Required action:
Extract the final stretch of the data: the line that contains "Reply to Gabriel's tweet" and every line after it, unaltered, and no other lines.

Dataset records
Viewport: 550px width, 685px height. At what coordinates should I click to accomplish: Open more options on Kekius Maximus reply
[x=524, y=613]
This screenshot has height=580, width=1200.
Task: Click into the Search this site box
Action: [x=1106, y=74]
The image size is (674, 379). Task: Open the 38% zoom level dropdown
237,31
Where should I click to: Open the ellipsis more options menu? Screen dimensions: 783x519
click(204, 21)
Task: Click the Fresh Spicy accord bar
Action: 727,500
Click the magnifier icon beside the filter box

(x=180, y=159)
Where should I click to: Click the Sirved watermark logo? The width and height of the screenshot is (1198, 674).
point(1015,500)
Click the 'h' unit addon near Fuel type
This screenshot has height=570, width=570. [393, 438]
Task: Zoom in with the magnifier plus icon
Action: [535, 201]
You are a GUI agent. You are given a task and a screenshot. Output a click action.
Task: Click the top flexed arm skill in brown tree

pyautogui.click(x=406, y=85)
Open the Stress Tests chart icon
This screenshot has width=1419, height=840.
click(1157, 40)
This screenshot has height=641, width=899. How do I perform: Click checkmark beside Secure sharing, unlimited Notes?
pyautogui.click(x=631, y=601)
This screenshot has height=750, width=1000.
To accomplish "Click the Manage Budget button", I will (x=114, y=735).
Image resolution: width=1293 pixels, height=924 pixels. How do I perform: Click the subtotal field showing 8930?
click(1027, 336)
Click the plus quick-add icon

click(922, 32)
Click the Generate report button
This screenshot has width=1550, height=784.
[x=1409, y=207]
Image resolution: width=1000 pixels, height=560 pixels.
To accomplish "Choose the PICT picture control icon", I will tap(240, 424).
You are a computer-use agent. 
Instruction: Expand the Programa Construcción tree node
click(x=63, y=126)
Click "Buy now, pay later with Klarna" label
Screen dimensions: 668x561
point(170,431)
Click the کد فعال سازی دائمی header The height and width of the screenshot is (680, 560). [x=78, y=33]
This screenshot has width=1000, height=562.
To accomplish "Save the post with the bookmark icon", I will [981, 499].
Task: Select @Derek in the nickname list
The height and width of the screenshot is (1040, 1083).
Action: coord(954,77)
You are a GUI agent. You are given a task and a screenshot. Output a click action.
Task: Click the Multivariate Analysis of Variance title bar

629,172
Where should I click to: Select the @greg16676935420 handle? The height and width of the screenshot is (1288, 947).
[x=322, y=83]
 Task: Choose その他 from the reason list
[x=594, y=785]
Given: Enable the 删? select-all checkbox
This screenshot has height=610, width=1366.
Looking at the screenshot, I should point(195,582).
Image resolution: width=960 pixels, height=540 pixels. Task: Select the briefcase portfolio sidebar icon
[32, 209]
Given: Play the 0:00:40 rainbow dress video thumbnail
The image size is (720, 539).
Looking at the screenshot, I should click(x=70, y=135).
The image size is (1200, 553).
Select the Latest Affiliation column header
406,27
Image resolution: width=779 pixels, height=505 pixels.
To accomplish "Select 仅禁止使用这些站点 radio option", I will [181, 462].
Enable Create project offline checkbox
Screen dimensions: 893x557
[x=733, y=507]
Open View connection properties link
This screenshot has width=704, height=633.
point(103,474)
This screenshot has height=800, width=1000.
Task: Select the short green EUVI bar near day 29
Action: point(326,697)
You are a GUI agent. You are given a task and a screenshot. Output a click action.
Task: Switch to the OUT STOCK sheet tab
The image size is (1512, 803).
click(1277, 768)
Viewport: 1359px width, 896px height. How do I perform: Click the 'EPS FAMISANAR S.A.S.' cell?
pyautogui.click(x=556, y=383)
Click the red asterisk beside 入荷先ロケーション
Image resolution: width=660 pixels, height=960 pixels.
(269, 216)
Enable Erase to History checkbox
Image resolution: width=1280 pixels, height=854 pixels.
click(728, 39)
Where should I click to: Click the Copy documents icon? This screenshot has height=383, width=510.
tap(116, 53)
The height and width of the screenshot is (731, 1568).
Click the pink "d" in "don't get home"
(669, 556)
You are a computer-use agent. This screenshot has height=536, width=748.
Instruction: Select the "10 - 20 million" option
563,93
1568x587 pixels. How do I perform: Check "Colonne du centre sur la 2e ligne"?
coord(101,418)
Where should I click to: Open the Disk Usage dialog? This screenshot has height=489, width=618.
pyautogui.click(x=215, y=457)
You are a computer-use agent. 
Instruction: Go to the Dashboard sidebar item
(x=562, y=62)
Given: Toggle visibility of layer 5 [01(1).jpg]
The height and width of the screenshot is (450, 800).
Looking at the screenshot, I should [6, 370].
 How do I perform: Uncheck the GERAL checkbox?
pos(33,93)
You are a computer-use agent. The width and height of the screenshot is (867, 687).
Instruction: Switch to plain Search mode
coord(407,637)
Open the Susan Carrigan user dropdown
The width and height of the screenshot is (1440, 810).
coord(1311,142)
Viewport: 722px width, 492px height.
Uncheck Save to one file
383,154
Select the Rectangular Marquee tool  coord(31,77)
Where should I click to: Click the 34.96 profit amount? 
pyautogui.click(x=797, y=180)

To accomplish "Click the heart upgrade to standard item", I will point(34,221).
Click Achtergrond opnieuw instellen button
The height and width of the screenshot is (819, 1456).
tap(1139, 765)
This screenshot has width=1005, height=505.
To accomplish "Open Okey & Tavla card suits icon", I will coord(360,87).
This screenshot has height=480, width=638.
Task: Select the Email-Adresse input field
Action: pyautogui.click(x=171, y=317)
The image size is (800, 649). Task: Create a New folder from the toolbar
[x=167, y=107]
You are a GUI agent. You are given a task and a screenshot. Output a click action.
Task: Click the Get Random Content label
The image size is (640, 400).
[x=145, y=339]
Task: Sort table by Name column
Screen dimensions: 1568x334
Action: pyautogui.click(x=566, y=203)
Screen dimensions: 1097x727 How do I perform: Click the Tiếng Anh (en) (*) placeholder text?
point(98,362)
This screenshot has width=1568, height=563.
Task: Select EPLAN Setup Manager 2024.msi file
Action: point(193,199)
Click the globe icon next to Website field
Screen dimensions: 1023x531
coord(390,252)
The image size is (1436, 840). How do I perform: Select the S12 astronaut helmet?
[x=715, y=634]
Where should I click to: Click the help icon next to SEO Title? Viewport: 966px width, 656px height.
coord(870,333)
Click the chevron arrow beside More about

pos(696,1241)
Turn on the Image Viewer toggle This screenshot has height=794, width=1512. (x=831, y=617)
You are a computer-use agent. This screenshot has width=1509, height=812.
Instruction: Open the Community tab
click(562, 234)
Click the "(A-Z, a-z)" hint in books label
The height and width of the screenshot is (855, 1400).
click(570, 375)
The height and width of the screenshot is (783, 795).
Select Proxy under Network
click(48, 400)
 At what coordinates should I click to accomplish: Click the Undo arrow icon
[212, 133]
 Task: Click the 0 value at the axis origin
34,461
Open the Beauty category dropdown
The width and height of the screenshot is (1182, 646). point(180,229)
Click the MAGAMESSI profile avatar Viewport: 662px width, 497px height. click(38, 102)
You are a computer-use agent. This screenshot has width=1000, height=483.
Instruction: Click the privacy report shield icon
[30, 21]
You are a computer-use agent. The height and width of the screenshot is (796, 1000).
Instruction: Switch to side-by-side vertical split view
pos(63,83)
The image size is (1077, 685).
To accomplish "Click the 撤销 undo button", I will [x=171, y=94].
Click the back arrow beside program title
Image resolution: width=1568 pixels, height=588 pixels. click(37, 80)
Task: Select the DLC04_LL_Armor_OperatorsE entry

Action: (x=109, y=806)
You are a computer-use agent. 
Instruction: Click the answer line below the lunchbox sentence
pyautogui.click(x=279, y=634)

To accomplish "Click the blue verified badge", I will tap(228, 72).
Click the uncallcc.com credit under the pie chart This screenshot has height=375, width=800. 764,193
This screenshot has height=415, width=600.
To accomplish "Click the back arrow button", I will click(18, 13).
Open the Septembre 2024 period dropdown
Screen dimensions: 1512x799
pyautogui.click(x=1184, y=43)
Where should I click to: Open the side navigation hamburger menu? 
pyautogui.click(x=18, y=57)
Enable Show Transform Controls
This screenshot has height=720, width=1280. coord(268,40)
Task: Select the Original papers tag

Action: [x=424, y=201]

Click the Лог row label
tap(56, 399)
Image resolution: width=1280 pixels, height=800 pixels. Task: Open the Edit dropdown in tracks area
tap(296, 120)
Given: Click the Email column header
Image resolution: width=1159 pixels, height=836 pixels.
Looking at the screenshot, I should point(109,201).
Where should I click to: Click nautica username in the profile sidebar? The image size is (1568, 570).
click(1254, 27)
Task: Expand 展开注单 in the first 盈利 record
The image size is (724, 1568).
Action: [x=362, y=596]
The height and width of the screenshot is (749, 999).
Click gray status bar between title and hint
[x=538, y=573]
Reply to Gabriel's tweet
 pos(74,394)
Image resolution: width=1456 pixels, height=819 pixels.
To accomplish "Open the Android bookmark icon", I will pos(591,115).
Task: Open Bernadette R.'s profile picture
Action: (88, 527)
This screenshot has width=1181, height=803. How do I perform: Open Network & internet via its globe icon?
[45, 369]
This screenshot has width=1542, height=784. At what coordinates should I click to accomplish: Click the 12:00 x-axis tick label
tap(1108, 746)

Response to the exercise:
Reply to Gabriel's tweet
 pos(74,394)
Image resolution: width=1456 pixels, height=819 pixels.
To accomplish "Open the Android bookmark icon", I will pos(591,115).
Task: Open Bernadette R.'s profile picture
Action: (88, 527)
This screenshot has width=1181, height=803. How do I perform: Open Network & internet via its globe icon?
[45, 369]
This screenshot has width=1542, height=784. At what coordinates should I click to accomplish: Click the 12:00 x-axis tick label
tap(1108, 746)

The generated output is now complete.